## Written exercise
Answer these about the forum thread on asking for directions:
1. Which two Tagalog renderings of "asking for directions" does DotterKat offer?
2. In what language will Halu-halo be teaching another language to Filipinos?
3. What is the first title phrase mataripis suggests?

# Asking for directions



## Halu-halo

I have to use the word for a chapter title like in a book,

>>>asking for directions<<<<

used like asking for your way around town in context not directions for making something but directions for knowing one's way around a place.


----------



## Madhu Mayi

Hi! Er, I don't really understand what kind of information you'd like to have. Maybe I'm thick.


----------



## DotterKat

Hi,

I am a little confused about your posting. Are you asking for a translation of " asking for directions " ? It is :* pagtatanong ng direksyon * OR *pag-aalam ng direksyon*.

Your ID bar indicates that your native language is Tagalog, so I am assuming you already know the above translation.

Gary


----------



## Halu-halo

hi... yup, native language is tagalog.
but living almost half of my life abroad made it a bit difficult to find the right terms. 
i actually happen to know most of the translations of the words but I need some clarification to be sure i'm using the correct words coz actually i'll be teaching another language to filipinos in tagalog. 
sorry for the confusion....
yes am trying to ask for the correct translation (to be used as a title) of the phrase >>>asking for directions<<<

i just wanted to make it clear that the word "directions" should mean 'way around a place' and not 'how to do things'

would appreciate more suggestions regarding this one...

thanks!!!


----------



## mataripis

"asking directions"as a title may be expressed " Paghiling ng tamang gabay sa patutunguhan" or " "wastong gabay sa haharapin"


----------

## Material
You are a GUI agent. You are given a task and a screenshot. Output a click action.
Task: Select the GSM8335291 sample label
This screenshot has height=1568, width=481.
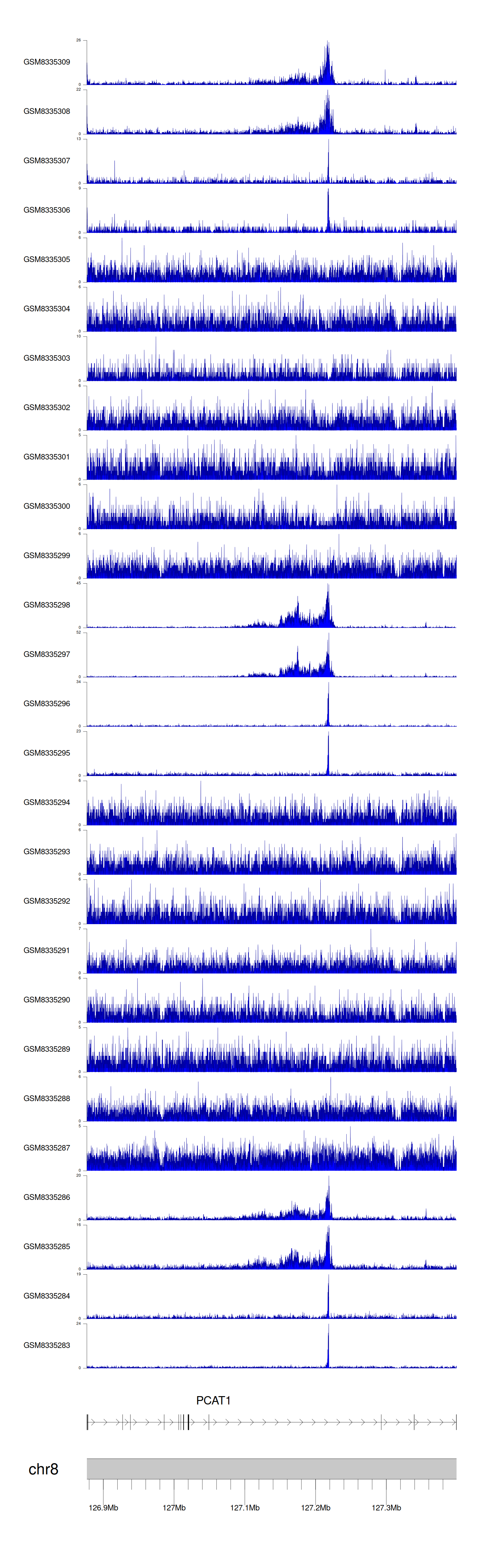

## Final answer
1. "pagtatanong ng direksyon" or "pag-aalam ng direksyon"
2. Tagalog
3. "Paghiling ng tamang gabay sa patutunguhan"